*DOCUMENT PASSAGE:*
══════════

0

Let's say that I have a binary classifier and perform leave-one-out cross-validation.
I have, then, one vector of predicted $Y_{pred}$ and true $Y_{true}$ labels.
Is it correct to perform a bootstrapping on the pairs $(Y_{pred,i}, Y_{true,i})$ to estimate the CI of the accuracy?

In other words, given a dataset with $M$ samples, $(Y_{true},Y_{pred}\in\{0,1\}^M)$:

  • for $n=1, \ldots,N$:
  • define $I$ by randomly select $M$ indices $i\in\{1,\ldots,M\}$ with replicates
  • calculate the accuracy with the selected pairs $a_n=Accuracy(Y_{true,i},Y_{pred,i}), \quad i\in I$

This procedure gives me $N$ values for the accuracy $a_n$ from which I can estimate the CI.
Is this a correct procedure to estimate the variability of the accuracy? If not, what does this procedure estimates?

1 Answers1

0

What you seem to be missing, is that after sampling the bootstrap sample, you use this data to train the model, then you make predictions using it, and calculate accuracy. Sampling the results calculated on all data would not work, because it does nothing to check what would be the results if you had different data to train your model.

See this and this thread for some explanations how does bootstrap work. TL;DR it imitates sampling from the population, by sampling from the empirical distribution. Randomly resampling the accuracy calculated on the full sample does not imitate anything related to sampling your data, so there is no reason why this procedure would be useful to calculating anything.

Tim
  • 108,699
  • 20
  • 212
  • 390

══════════

*DIRECTIONS FOR THIS TASK:*
Please copy out the whole forum thread above on bootstrapping a confidence interval for classifier accuracy, word for word, from start to finish.

*COLLECTED MATERIAL:*
══════════

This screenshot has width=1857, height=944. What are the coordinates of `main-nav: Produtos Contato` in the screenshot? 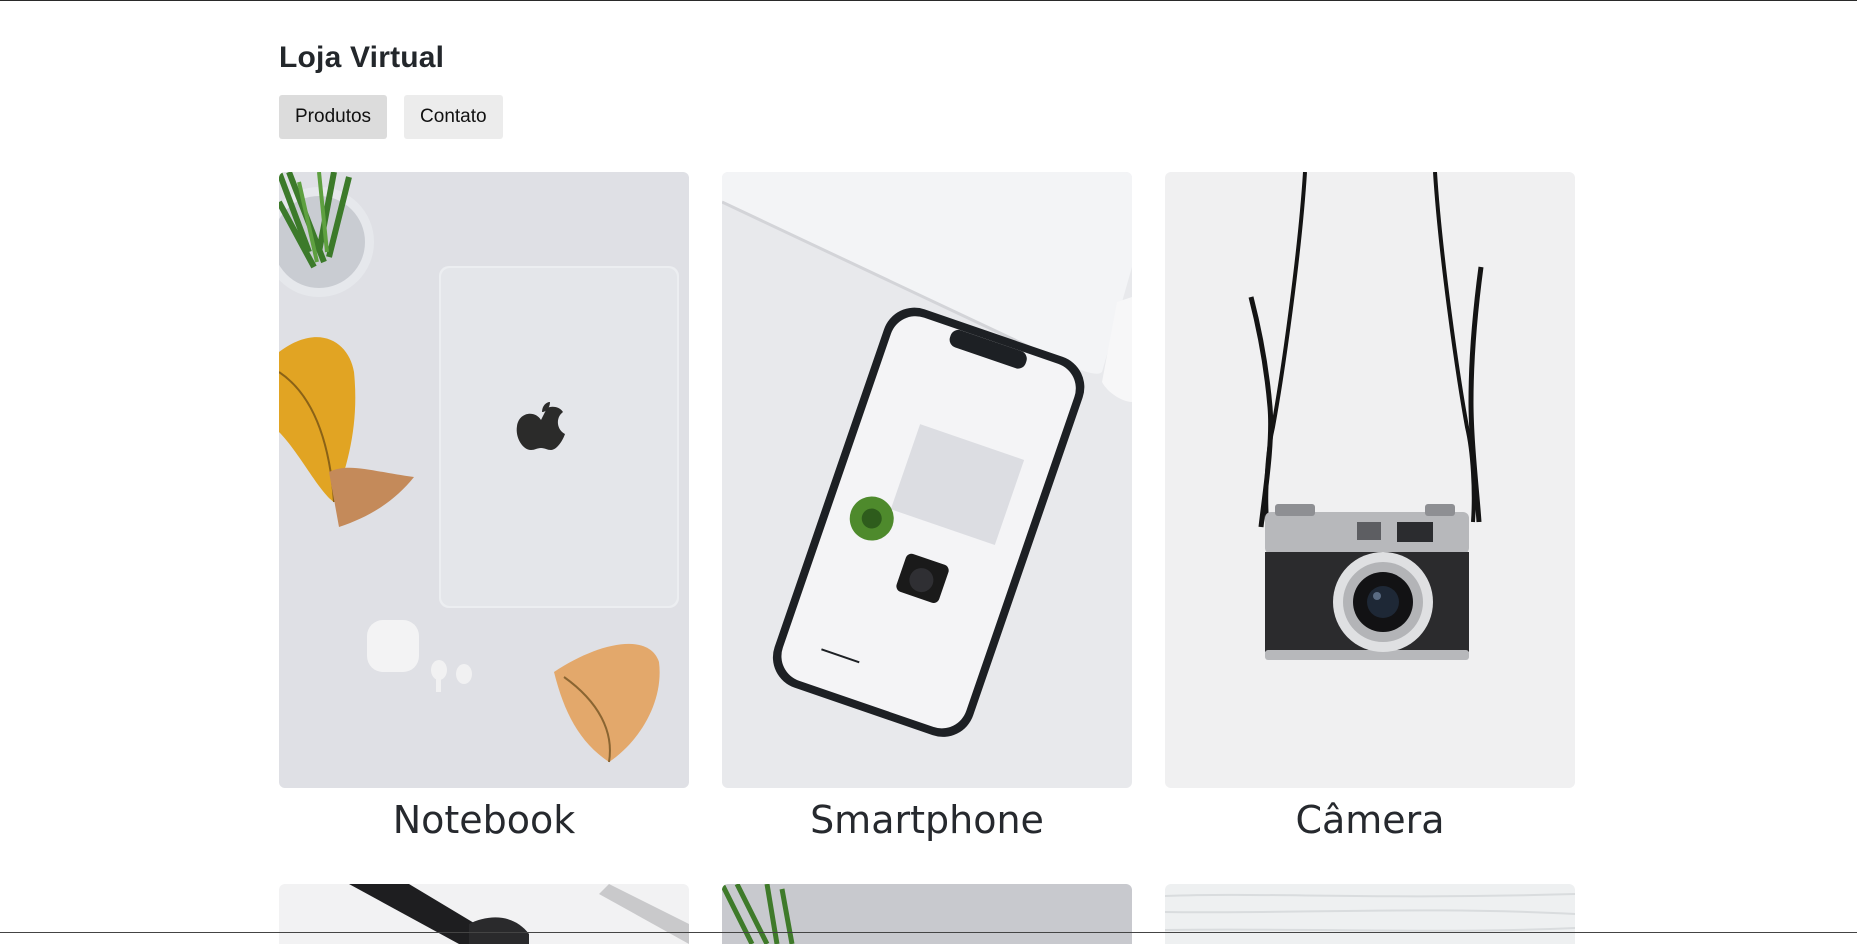 It's located at (391, 117).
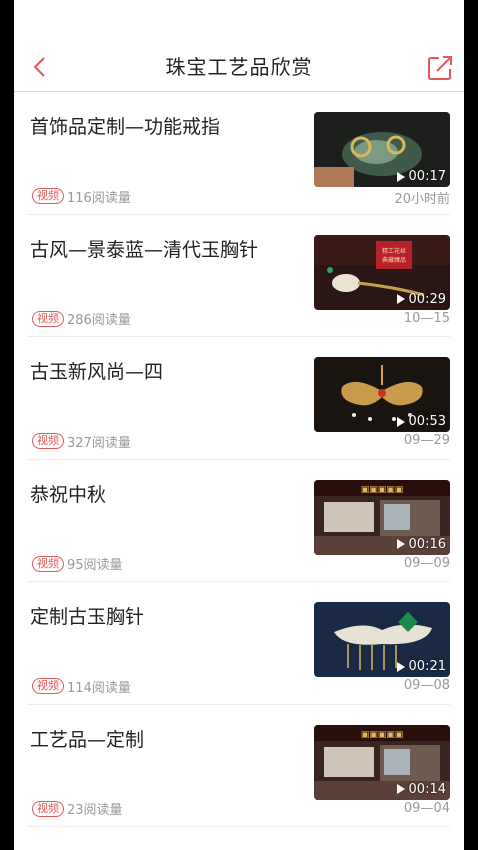  I want to click on item-date: 20小时前, so click(422, 200).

══════════

*RESPONSE:*
0

Let's say that I have a binary classifier and perform leave-one-out cross-validation.
I have, then, one vector of predicted $Y_{pred}$ and true $Y_{true}$ labels.
Is it correct to perform a bootstrapping on the pairs $(Y_{pred,i}, Y_{true,i})$ to estimate the CI of the accuracy?

In other words, given a dataset with $M$ samples, $(Y_{true},Y_{pred}\in\{0,1\}^M)$:

  • for $n=1, \ldots,N$:
  • define $I$ by randomly select $M$ indices $i\in\{1,\ldots,M\}$ with replicates
  • calculate the accuracy with the selected pairs $a_n=Accuracy(Y_{true,i},Y_{pred,i}), \quad i\in I$

This procedure gives me $N$ values for the accuracy $a_n$ from which I can estimate the CI.
Is this a correct procedure to estimate the variability of the accuracy? If not, what does this procedure estimates?

1 Answers1

0

What you seem to be missing, is that after sampling the bootstrap sample, you use this data to train the model, then you make predictions using it, and calculate accuracy. Sampling the results calculated on all data would not work, because it does nothing to check what would be the results if you had different data to train your model.

See this and this thread for some explanations how does bootstrap work. TL;DR it imitates sampling from the population, by sampling from the empirical distribution. Randomly resampling the accuracy calculated on the full sample does not imitate anything related to sampling your data, so there is no reason why this procedure would be useful to calculating anything.

Tim
  • 108,699
  • 20
  • 212
  • 390